BERLIN ADLERSHOF
Between Dreams, Upheavals and Visions
rbb-series: "Mysterious Places"
Author & Director:Kristof Kannegießer | Daniel Ast | Juergen Ast
Commissioning Editor:Jens Stubenrauch
Duration:45'
Producer:Daniel Ast
Production:astfilm productions | for RBB
Berlin-Adlershof. Signature for a unique area where German history has been condensed like in a burning glass since the beginning of the 20th century. An exciting and multi-layered story, full of pioneering spirit and radical upheavals. Technology and the military, media and power, science and culture have played an important role here in times of war and peace. Today, Adlershof is one of the world's most important research locations. Germany's largest science and technology park has been created here in the years since reunification. A huge, world-class laboratory for the future, a German Silicon Valley, where traces of its eventful past can still be discovered today.

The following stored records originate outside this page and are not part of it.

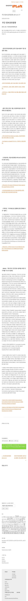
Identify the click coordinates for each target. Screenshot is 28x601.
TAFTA (14, 516)
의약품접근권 (7, 594)
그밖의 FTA (7, 587)
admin (7, 446)
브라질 (8, 522)
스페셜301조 (23, 522)
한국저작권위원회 (12, 531)
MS (6, 516)
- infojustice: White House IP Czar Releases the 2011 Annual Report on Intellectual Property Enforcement (13, 248)
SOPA (11, 517)
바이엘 (24, 521)
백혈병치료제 (4, 522)
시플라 (7, 524)
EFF (2, 516)
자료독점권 (8, 528)
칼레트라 (17, 528)
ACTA (6, 581)
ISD (4, 517)
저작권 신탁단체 (13, 528)
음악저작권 (14, 577)
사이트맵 (21, 2)
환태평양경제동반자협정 (13, 532)
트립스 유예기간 (8, 529)
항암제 (16, 531)
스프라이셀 (4, 524)
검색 (21, 10)
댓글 (4, 561)
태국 (20, 528)
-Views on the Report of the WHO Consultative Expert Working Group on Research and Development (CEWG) (13, 408)
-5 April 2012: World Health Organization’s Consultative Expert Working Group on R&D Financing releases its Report (12, 401)
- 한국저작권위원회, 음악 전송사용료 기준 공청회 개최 (14, 83)
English (17, 2)
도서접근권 (6, 521)
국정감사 (5, 519)
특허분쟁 (18, 529)
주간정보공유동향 (8, 444)
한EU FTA (7, 585)
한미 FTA (6, 583)
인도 (11, 526)
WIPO (6, 588)
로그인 (3, 557)
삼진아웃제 (12, 523)
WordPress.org (5, 562)
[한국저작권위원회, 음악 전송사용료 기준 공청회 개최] (20, 458)
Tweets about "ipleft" (6, 549)
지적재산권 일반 (16, 444)
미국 (21, 520)
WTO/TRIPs (7, 590)
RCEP (8, 517)
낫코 (14, 519)
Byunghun (4, 540)
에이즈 (16, 524)
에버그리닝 (11, 524)
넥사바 (17, 519)
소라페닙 (19, 522)
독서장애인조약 (14, 521)
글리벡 (10, 518)
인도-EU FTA (18, 526)
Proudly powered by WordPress (11, 598)
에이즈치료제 (21, 524)
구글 (20, 517)
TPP (17, 516)
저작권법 (13, 574)
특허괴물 (13, 529)
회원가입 (13, 2)
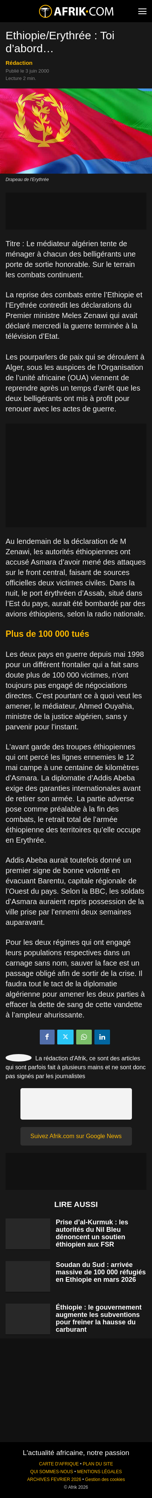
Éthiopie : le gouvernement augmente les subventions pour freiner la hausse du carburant (99, 1318)
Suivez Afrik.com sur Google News (76, 1136)
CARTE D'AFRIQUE (59, 1464)
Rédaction (19, 63)
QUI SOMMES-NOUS (51, 1471)
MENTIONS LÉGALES (99, 1471)
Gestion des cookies (105, 1479)
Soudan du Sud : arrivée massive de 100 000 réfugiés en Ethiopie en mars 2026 (101, 1272)
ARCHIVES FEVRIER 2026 (54, 1479)
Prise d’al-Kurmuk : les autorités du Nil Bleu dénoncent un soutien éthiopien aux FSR (92, 1233)
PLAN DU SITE (98, 1464)
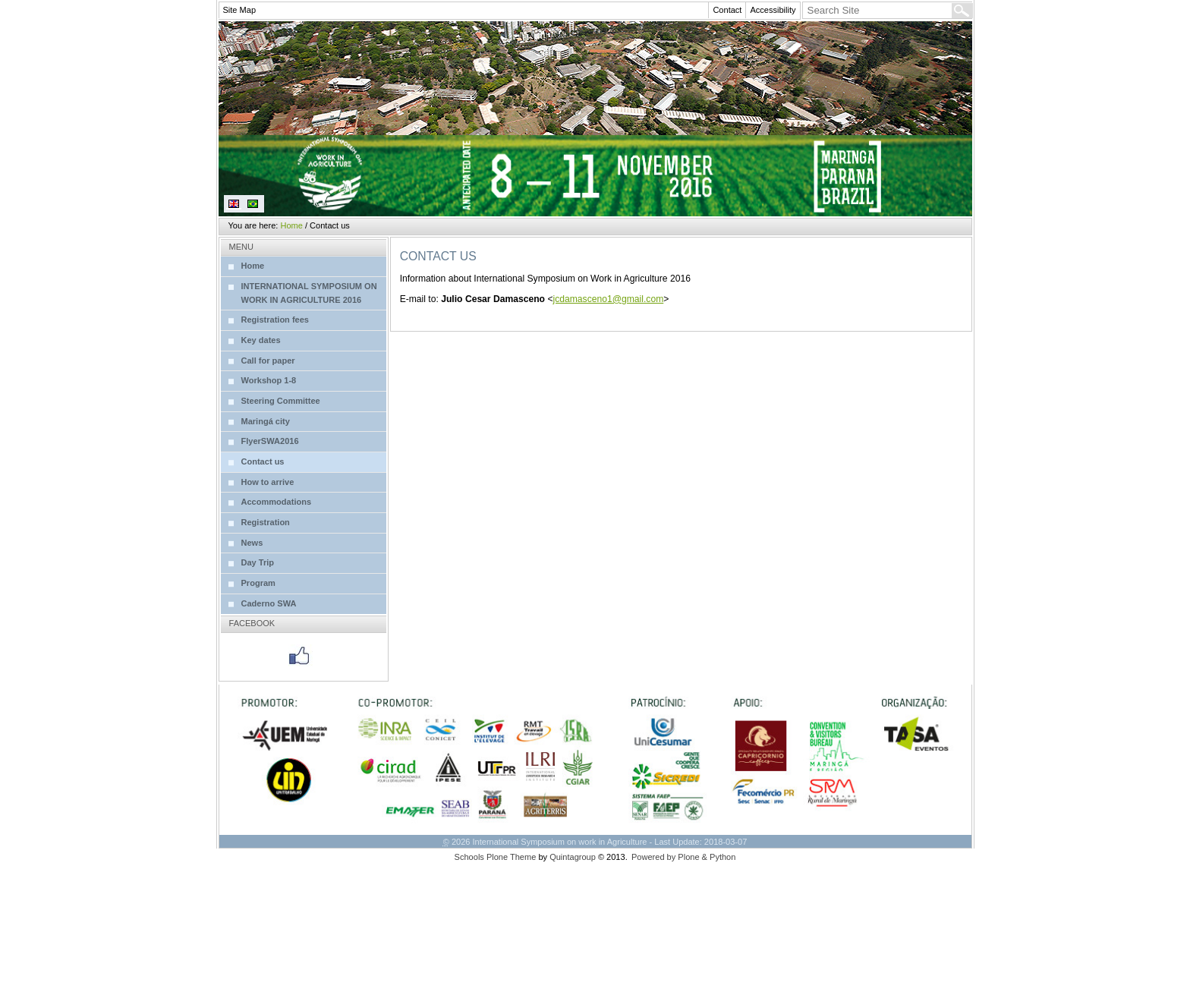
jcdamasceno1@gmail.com (608, 299)
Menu (241, 246)
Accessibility (772, 9)
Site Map (240, 9)
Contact (727, 9)
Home (291, 225)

The daring men and women in their flying boxes. The age of German motorized aviation began with them in 1909 at the Johannisthal airfield, in the immediate vicinity of Adlershof. Hundreds of thousands of people made the pilgrimage here from Berlin to marvel at the acrobats of the skies and their death-defying flying skills. Soon the military was in charge and the factories in Johannisthal/Adlershof became the largest warplane production facility during the First World War. After the war was lost, the halls stood empty and the up-and-coming film industry moved in. The site becomes a Berlin dream factory that is almost forgotten today. The Third Reich rearmed, and Adlershof became a focal point for air force research. High-tech for Hitler's wars of conquest.
For the Soviet "trophy hunters", Adlershof and its scientific facilities became an important "spoil of victory" in 1945; they dismantled almost everything and took it to the Soviet Union. During the Cold War, the area was targeted by the Western secret services. Adlershof became a shielded location for the MfS "Feliks Dzierzynski" guard regiment. Thousands of young men have been recruited here for Erich Mielke's "Red Guard" since the 1950s.
The center of the Academy of Sciences was also relocated to Adlershof and the German television station was established as the mouthpiece of the state party. Adlershof rises to become a unique media, science and military center in the GDR. The infamous "Schwarze Kanal" and the famous "Sandmännchen" are associated with the name Adlershof, and a young physicist, Angela Merkel, completes her doctorate here in the 1980s.
With the end of the GDR, Adlershof's time seemed to have come to an end and almost 100 years of history came to an end, but with the development company WISTA, a new, ultra-modern research and media location began to develop. A new chapter in the Adlershof success story that continues to this day.